Brought to you by Good Health magazine
Should I take a break from the Pill? Ditch my cheap sunnies? Avoid artificial sweeteners? We answer your burning health questions with definitive answers. By Pip Harry.
Can I catch my partner's athlete's foot by sharing a shower?
YES. Your beloved's manky toes are contagious. "People often catch tinea
by walking barefoot where there are fragments of skin or nail shed by an infected person," says dermatologist Dr Belinda Welsh. "This most commonly occurs around swimming pools and public showers, but it can also be picked up in showers at home."A quick solution? Get them to wear rubber thongs until the infection clears.
Does my body ever need a break from the Pill?
Most women take the Pill for 21 days out of a 28-day cycle (sugar pills are taken for the remaining seven days) but doctors say there's no need to take a more extended 'break' from the Pill every few years, unless you're suffering from unwanted side effects. "There's no evidence that women need a break from the Pill,"says obstetrician and gynaecologist Dr Gino Pecoraro. "If women want to have a break, they can, but there's no medical need."
Do detox diets work?
In a word, no. Our lungs, liver, kidneys and intestines take on the role of keeping our bodies free of impurities, says accredited practising dietitian Megan Alsford. "Our body is very good at detoxing itself without the use of pills, potions or restrictive diets," she says. "Simply eat healthily and cut down on alcohol, stop smoking, drink plenty of water and your body will do the rest."
Do stronger pelvic floor muscles really give me a stronger orgasm?
YES! Yet another compelling reason to do your kegels: stronger pelvic floor muscles produce more powerful orgasms. "One of the things that happens at orgasm is that you get contractions of the pelvic floor," says Pecoraro. "So if that muscle is better toned, you're going to have better contractions, so women may feel it more intensely."
Do cheap sunglasses damage my eyes?
NO. "All sunglasses sold in Australia have to meet stringent Australian Standards,
so wearing cheaper sunglasses won't damage your eyes," says Shirley Loh of
the Optometrists Association of Australia. "Just be wary that cheap sunglasses bought overseas might not meet these standards."Look for the UV labels, which
are required to appear on sunglasses.

- EXTRACTED INFORMATION:
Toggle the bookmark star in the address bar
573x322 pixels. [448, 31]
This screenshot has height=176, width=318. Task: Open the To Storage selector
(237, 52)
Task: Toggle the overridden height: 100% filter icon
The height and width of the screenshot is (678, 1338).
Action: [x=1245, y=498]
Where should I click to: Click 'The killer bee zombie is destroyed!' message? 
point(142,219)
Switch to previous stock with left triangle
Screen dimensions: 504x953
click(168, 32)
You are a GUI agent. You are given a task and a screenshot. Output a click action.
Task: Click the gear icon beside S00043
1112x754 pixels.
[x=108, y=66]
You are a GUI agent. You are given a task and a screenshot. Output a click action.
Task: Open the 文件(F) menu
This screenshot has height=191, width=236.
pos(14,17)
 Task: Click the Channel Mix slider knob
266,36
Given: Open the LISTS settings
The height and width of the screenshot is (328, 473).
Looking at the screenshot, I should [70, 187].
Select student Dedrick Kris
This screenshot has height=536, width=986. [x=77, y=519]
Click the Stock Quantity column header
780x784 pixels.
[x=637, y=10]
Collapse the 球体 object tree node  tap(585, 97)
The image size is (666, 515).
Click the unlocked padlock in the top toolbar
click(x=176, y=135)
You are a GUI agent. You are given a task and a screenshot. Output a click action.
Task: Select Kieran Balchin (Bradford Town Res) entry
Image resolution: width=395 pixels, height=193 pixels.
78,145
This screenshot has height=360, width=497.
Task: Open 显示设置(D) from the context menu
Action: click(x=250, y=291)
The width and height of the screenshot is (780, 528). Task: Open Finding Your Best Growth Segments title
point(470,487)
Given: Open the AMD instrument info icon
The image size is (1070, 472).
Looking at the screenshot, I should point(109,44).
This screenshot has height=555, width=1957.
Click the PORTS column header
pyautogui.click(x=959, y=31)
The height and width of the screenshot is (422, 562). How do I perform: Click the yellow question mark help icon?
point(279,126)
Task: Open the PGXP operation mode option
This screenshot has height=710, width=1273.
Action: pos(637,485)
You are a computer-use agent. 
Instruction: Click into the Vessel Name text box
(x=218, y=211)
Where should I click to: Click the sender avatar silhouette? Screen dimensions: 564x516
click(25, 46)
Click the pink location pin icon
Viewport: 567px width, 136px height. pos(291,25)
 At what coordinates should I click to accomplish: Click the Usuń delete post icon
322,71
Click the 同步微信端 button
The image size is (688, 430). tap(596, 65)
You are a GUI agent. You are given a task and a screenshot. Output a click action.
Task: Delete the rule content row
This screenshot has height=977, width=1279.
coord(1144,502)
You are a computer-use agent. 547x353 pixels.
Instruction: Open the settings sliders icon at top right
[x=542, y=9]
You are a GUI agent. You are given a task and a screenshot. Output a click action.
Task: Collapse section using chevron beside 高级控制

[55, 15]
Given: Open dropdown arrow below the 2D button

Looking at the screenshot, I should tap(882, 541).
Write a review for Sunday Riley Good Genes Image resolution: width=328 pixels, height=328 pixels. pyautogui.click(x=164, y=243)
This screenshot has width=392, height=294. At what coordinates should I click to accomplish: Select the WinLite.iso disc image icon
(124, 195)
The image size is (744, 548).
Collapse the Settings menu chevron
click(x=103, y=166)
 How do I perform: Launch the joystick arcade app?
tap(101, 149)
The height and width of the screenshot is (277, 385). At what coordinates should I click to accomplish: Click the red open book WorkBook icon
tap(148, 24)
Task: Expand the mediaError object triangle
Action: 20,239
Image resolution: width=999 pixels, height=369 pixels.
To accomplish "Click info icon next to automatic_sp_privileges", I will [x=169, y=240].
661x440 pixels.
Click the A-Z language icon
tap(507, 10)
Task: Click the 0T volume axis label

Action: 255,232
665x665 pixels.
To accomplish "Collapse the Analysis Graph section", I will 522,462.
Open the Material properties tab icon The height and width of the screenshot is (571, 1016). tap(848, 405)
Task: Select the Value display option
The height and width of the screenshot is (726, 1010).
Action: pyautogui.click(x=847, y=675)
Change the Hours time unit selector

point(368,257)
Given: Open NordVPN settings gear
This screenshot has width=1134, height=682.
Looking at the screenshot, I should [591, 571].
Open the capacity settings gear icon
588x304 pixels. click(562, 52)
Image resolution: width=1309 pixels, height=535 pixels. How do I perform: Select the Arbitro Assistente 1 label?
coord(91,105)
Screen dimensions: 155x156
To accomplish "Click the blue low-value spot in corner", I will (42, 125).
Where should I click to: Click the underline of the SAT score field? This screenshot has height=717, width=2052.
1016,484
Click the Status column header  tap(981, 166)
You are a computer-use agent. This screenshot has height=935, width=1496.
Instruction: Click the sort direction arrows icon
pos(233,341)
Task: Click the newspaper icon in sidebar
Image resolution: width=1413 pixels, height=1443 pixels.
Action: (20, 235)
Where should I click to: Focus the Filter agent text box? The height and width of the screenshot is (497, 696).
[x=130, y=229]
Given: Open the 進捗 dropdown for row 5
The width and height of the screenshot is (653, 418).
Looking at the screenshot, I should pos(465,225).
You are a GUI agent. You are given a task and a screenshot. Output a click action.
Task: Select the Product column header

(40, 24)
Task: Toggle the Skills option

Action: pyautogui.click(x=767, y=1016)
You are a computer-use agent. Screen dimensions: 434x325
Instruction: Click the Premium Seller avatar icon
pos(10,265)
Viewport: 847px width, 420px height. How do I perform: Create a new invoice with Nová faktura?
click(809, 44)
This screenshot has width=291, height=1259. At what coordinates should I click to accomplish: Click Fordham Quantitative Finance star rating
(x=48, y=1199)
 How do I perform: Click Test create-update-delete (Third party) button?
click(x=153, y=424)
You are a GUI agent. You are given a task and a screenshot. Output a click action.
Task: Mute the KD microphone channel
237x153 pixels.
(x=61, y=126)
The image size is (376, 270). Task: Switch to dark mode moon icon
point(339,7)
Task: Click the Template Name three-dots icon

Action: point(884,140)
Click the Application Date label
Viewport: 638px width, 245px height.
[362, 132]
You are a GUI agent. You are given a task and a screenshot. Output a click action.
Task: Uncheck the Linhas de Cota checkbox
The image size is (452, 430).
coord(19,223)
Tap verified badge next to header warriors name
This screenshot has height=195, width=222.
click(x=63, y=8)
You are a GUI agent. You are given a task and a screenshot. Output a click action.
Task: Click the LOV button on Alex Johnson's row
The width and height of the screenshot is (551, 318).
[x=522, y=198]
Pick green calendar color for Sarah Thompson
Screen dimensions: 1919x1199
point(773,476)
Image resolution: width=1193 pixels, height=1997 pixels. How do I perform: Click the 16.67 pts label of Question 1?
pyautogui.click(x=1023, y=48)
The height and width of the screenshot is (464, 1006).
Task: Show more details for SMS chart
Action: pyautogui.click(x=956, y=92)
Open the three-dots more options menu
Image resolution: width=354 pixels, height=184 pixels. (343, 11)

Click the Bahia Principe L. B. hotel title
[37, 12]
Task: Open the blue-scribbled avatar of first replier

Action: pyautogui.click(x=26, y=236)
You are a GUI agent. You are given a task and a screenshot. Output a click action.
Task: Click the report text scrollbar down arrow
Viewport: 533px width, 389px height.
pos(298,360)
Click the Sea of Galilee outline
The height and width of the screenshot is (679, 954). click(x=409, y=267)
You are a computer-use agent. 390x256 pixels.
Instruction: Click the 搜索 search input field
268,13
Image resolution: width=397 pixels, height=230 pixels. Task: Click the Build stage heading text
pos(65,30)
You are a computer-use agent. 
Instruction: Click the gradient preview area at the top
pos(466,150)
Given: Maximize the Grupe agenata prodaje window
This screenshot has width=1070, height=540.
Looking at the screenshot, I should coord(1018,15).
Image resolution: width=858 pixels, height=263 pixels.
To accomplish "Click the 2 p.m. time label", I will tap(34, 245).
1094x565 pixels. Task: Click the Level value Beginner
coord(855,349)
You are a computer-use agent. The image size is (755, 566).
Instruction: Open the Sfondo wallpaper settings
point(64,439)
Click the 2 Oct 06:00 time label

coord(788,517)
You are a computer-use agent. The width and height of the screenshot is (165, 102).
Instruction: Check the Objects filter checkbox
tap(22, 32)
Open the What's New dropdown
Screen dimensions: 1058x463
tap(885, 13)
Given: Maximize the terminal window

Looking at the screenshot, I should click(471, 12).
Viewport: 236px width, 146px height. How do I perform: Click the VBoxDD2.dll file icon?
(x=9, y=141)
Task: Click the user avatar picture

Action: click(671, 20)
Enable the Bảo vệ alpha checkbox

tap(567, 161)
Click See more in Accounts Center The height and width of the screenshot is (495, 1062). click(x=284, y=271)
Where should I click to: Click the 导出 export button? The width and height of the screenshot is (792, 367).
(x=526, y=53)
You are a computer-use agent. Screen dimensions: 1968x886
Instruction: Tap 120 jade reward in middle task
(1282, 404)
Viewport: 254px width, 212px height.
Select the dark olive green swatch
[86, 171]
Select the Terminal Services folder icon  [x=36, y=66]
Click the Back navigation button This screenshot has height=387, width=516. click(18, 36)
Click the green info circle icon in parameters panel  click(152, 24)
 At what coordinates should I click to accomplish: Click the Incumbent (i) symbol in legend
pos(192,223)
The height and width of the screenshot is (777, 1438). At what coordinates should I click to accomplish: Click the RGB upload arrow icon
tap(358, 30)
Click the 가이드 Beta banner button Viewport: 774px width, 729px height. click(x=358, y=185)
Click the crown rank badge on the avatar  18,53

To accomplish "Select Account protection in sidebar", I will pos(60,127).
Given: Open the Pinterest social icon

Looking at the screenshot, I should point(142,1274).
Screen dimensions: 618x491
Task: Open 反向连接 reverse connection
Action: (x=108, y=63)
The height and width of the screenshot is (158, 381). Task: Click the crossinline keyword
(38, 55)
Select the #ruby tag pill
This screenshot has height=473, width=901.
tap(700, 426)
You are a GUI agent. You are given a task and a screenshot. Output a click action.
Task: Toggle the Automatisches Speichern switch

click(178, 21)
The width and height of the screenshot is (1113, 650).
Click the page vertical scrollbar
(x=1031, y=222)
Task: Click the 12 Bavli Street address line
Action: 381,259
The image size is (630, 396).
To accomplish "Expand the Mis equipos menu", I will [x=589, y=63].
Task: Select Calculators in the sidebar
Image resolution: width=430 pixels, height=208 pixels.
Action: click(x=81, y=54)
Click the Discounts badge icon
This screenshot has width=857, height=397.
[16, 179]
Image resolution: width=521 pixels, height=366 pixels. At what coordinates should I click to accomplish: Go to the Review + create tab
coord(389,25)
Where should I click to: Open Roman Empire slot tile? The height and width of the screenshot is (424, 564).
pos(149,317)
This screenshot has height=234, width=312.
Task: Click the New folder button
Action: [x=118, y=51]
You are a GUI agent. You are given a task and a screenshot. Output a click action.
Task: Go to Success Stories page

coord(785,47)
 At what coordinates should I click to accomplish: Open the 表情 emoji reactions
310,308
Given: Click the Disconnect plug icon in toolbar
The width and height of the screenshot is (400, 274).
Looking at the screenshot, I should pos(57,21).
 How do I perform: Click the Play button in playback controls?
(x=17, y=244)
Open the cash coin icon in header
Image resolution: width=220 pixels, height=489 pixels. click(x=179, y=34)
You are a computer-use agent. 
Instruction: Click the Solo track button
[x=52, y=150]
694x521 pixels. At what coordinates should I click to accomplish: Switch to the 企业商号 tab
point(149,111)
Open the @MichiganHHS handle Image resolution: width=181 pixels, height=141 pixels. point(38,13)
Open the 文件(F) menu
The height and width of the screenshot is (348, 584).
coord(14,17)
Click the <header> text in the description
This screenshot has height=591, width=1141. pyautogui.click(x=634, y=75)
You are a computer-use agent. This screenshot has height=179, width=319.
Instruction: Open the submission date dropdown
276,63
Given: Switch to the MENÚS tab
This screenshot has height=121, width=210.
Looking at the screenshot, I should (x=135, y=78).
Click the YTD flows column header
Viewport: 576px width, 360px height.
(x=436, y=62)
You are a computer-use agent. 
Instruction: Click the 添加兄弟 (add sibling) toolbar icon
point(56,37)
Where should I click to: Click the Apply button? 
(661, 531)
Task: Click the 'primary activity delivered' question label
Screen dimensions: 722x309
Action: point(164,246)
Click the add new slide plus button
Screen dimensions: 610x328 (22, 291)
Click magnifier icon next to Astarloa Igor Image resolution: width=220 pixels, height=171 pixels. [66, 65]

- ACTIVITIES:
A) Rewrite the paragraph of the health article that begins "In a word, no." as a short list that keeps its main facts.
B) Answer these questions from the health article, one per line:
(i) According to Dr Belinda Welsh, where is athlete's foot most commonly caught?
(ii) Out of a 28-day cycle, how many days do most women take the Pill?
(iii) What organization is Shirley Loh from?

- RESULTS OF THE TASKS:
A)
- Detox diets do not work.
- The lungs, liver, kidneys and intestines keep the body free of impurities, according to accredited practising dietitian Megan Alsford.
- The body detoxes itself well without pills, potions or restrictive diets.
- To support it, eat healthily, cut down on alcohol, stop smoking and drink plenty of water.

B)
(i) Around swimming pools and public showers.
(ii) 21 days.
(iii) The Optometrists Association of Australia.